**Required action**. Please return every line in the following data that includes the string "Task".

[Source material]

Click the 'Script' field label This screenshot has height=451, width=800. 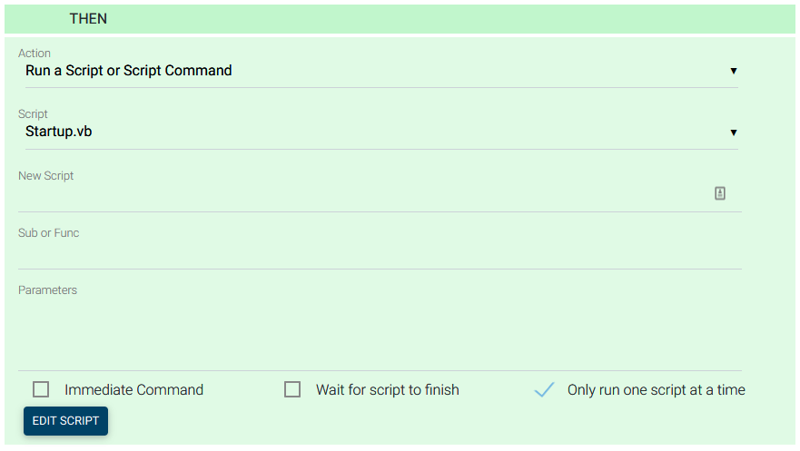click(x=33, y=114)
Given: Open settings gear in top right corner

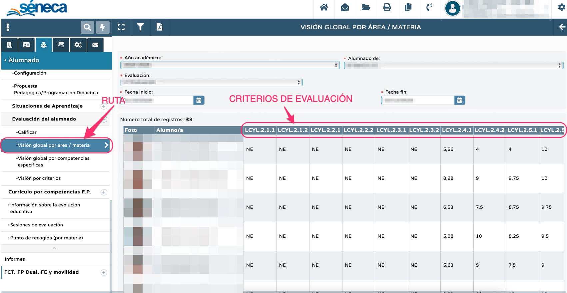Looking at the screenshot, I should tap(561, 7).
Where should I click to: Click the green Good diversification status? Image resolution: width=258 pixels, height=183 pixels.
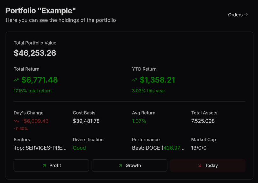point(79,148)
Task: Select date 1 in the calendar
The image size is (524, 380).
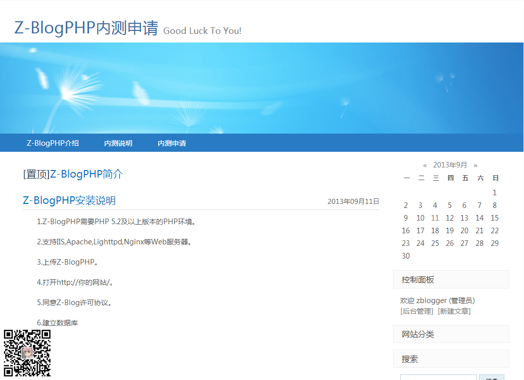Action: (x=494, y=192)
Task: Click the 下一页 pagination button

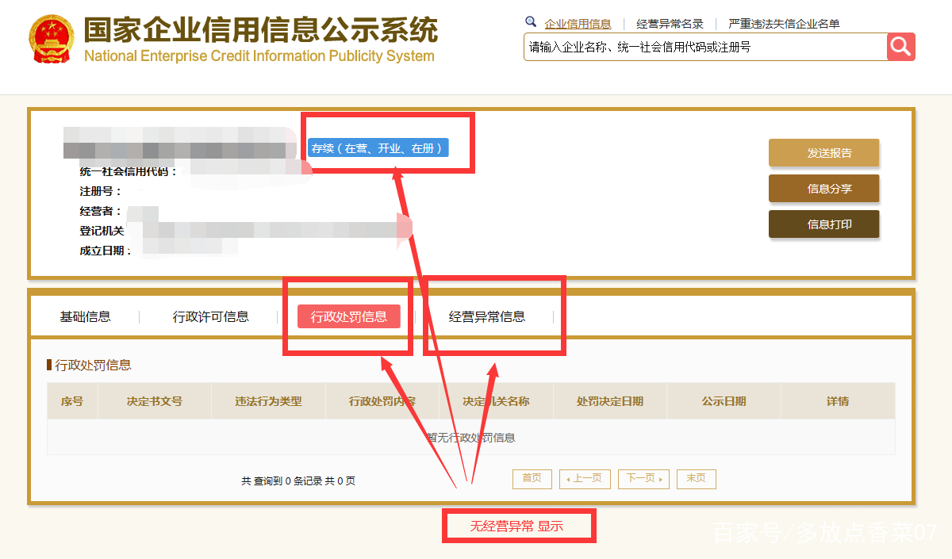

[/Source material]

**Exercise answer**.
Task: Select date 1 in the calendar
Task: Click the 下一页 pagination button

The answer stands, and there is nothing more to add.